This last hearing was held on May 20, 1946, and at its conclusion the judge stated that he would order two-thirds of the estate distributed to respondent. The court did not prepare its formal order until August 1, 1946. In the meantime the following occurred: On January 9, 1946, Ralph Nichols, the husband of respondent, commenced a divorce proceeding against her in San Francisco, alleging that he had been married to respondent since November 17, 1938, and alleging cruelty in general terms. Thereafter, on June 6, 1946, Ralph Nichols filed an ‘Amended Complaint Annulment,’ in which he requested an annulment on the ground that when he married respondent she was married to Smith. Thereafter, on July 26, 1946, respondent, through one of her present counsel, filed a written admission of service of the ‘amended’ complaint and made a formal appearance in the annulment action. On August 6, 1946, the court entered its judgment annulling the Nichols marriage on the ground that respondent was the wife of Smith when she married Nichols. The judgment recites that the cause came on for hearing ‘on the ___ day of August, 1946, upon plaintiff's complaint taken as confessed by the defendant, whose default * * * has been duly entered, and upon proof taken’ the court finds that when respondent married Nichols she was married to Smith. Appended to the clerk's transcript of the annulment proceeding is a reporter's transcript. It is dated September 6, 1946, which, obviously, is in error, because the judgment was entered August 6, 1946. Neither Ralph Nichols nor his wife, the respondent, testified at that hearing. Counsel for the husband simply introduced the judgment of the probate court in the present case, that had been made five days before, and upon that record the annulment was granted. During a colloquy between the court and counsel at the hearing the trial judge stated that ‘Nichols testified some time ago,’ and counsel agreed that that was so. There is no minute entry of any prior hearing, and no reporter's transcript of any such prior hearing.

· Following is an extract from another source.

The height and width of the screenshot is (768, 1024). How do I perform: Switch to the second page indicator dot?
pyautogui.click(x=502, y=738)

After appellant had perfected its appeal, respondent moved this court to add to the record on appeal the record of the annulment proceeding, contending that such decree conclusively supported the finding of the court in this probate proceeding that respondent was the widow of decedent. This court granted the motion to take this additional evidence.

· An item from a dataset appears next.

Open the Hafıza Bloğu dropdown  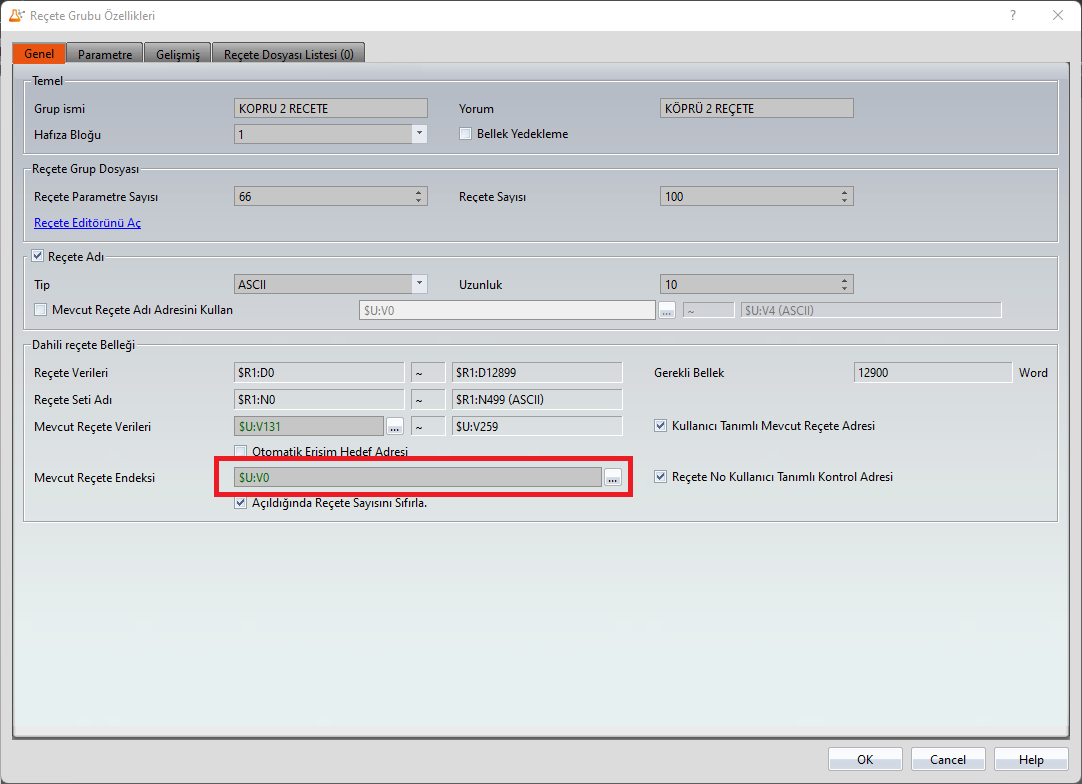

That is the state of the record. On such a record we are convinced that the interests of justice, and the law, compel a reversal. In the first place, we are convinced that the trial court was incorrectly of the opinion that, under the evidence, the burden was on appellant to prove that decedent had divorced respondent. While it is true that upon proof of respondent's marriage to Smith a presumption arose of the continuation of that marriage, when respondent admitted her later marriage to Nichols, the presumption arose that the Smith marriage had been terminated by divorce or annulment. This presumption is part of the basic presumption of innocence, because to presume otherwise would be to presume a party was guilty of bigamy. The rule is stated as follows in Kelsey v. Miller, 203 Cal. 61, at page 90, 263 P. 200, 212: ‘The mere proof of a prior marriage and the continued life of both spouses is not sufficient to make a case against a second ceremonial marriage. There must be a further showing that the first marriage had not been set aside by judicial decree. There is a very strong presumption in favor of the legality of a marriage regularly solemnized.’

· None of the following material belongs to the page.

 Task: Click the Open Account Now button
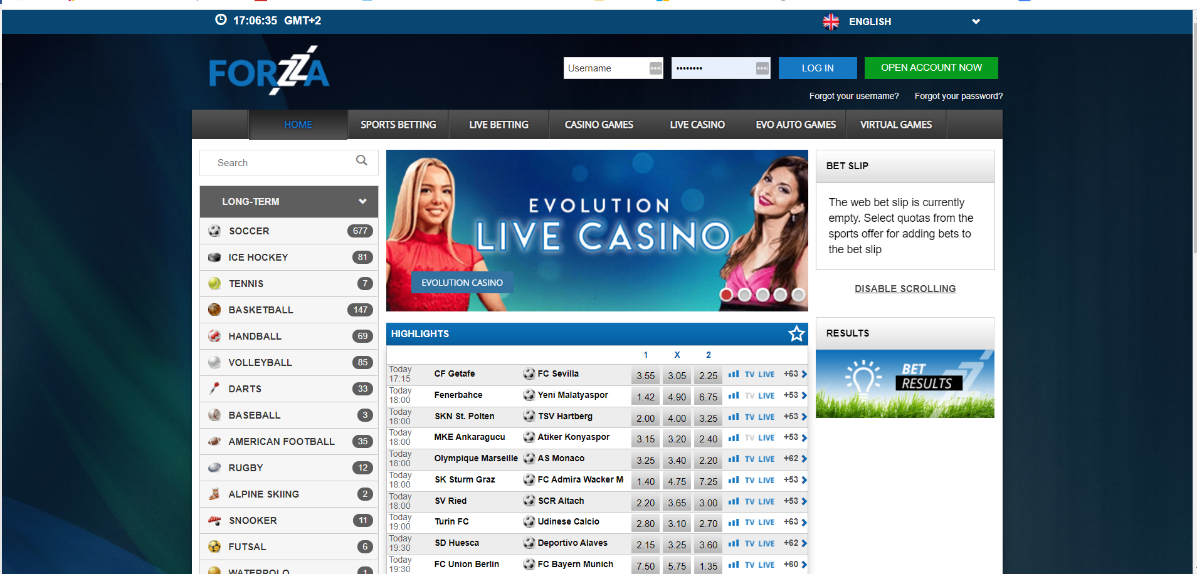931,68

In 10 Cal.Jur. p. 754, § 67, the rule, supported by several cases, is stated as follows: ‘The presumption of innocence of a person accused of bigamy prevails over and neutralizes the presumption of continuance of life of first wife or husband, being aided in this by the strong presumption in favor of the legality of a marriage regularly solemnized.’ This rule has been approved and applied in many cases. (In re Estate of Hughson, 173 Cal. 448, 160 P. 548; Wilcox v. Wilcox, 171 Cal. 770, 155 P. 95; In re Pusey's Estate, 173 Cal. 141, 159 P. 433; In re Estate of Baldwin, 162 Cal. 471, 123 P. 267; McKibbin v. McKibbin, 139 Cal. 448, 73 P. 143; Hunter v. Hunter, 111 Cal. 261, 43 P. 756, 31 L.R.A. 411, 52 Am.St.Rep. 180; Immel v. Dowd, 6 Cal.App.2d 145, 44 P.2d 373; In re Morgan, 106 Cal.App. 602, 289 P. 647; see, particularly, § 1963(30) Code of Civ.Proc.)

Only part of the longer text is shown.